Complete disbelief
We had been ambivalent parents, Jamie and I. We were in our mid-thirties when we married, self-absorbed and career-driven. Soon after our wedding, at the urging of my ob-gyn, I went off my birth-control pills. "I'm 34 -- it'll take me six months to get pregnant," I told Jamie, but six weeks later I was staring at a pink line in my home pregnancy test. I knew I should feel overjoyed, but I was terrified. I'd never had a strong urge for a baby, never wandered into a children's clothing store to finger tiny sweaters and baby booties. Over the next couple of weeks, we voiced our worries to each other. Would we have the patience to be good parents? Were we really committed to having a child in our lives? Then, at seven weeks pregnant, I woke up to severe bleeding. Several hysterical calls to my doctor later, I lay silently on an ultrasound table while the technician happily pointed out the fetal heartbeat. When the tears came, I was stunned -- suddenly I realized how much I wanted this baby.
When I found out I was carrying a girl, we decided to name her Johanna, after Jamie's grandmother, Chana, who had escaped from and fought the Nazis during the Holocaust. I fell into daydreams about my daughter and what she would be like: Blond and long-limbed like me, sharing my passion for words and running. She would inherit my husband's daredevil impulses, his love of speed, his proficiency as a skier. She would have our stubborn, determined, type-A personalities.
But now a team of doctors was in our delivery room, and with each word it became clearer and clearer to us that she would be none of these things. We stared at them, disbelieving. How could this happen? All of the blood-screening tests and ultrasounds had revealed nothing. Because I was 34, I had asked for an amniocentesis test, only to be reassured that there was no need, that everything looked "perfectly normal." The rest of the pregnancy was uneventful.
"If we had known, we would have terminated," my husband said. The doctors nodded, looking uncomfortable. There was nothing else to say.

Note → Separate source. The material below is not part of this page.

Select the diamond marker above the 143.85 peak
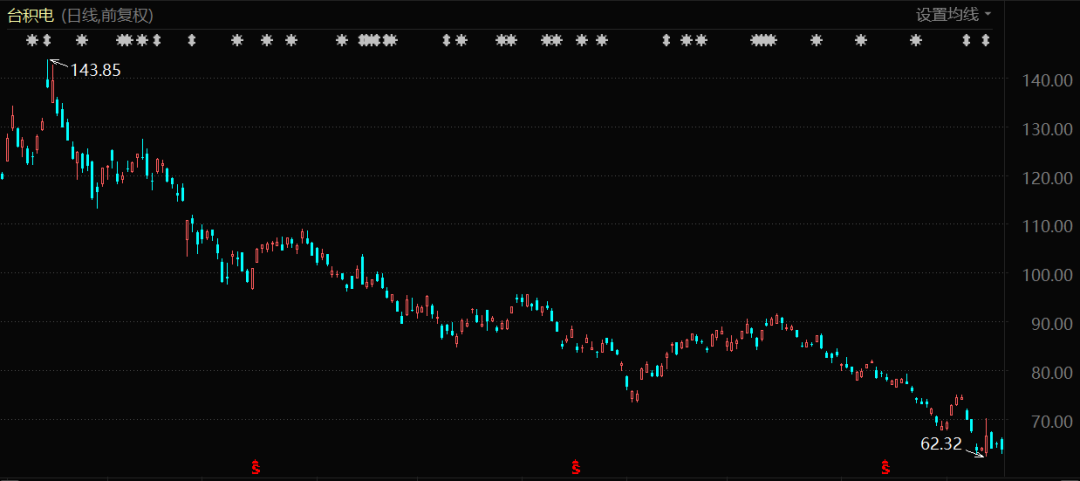Screen dimensions: 1080x481 47,41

An hour later, I sat numb on my bed in the maternity ward, watching my husband's shoulders shake with wrenching sobs. I'd never seen him cry before. He lifted his head and looked at me. His eyes were dead. "How can we, the two least patient people in the world, parent this baby?" he asked.
What could I say? He was right. We were the type of people who expected their kids to be toilet trained by 18 months and reading by 3. How could we have the tolerance and compassion needed to raise a mentally disabled child? I knew virtually nothing about Down syndrome, other than it was associated with certain health problems and that 50 years ago, babies born with it were packed off to institutions. That night, restless despite the sleeping pill I'd been given, I went to the NICU to see my daughter. She lay on her back, her body covered in tubes, and she was screaming. The nurses swaddled her in a blanket and gave her to me, and she quieted, falling asleep in my arms. "She knows you're her mother," they said. But I just stared at her. I didn't know this dark-haired, swollen baby. Where was my blond cherub, my Johanna?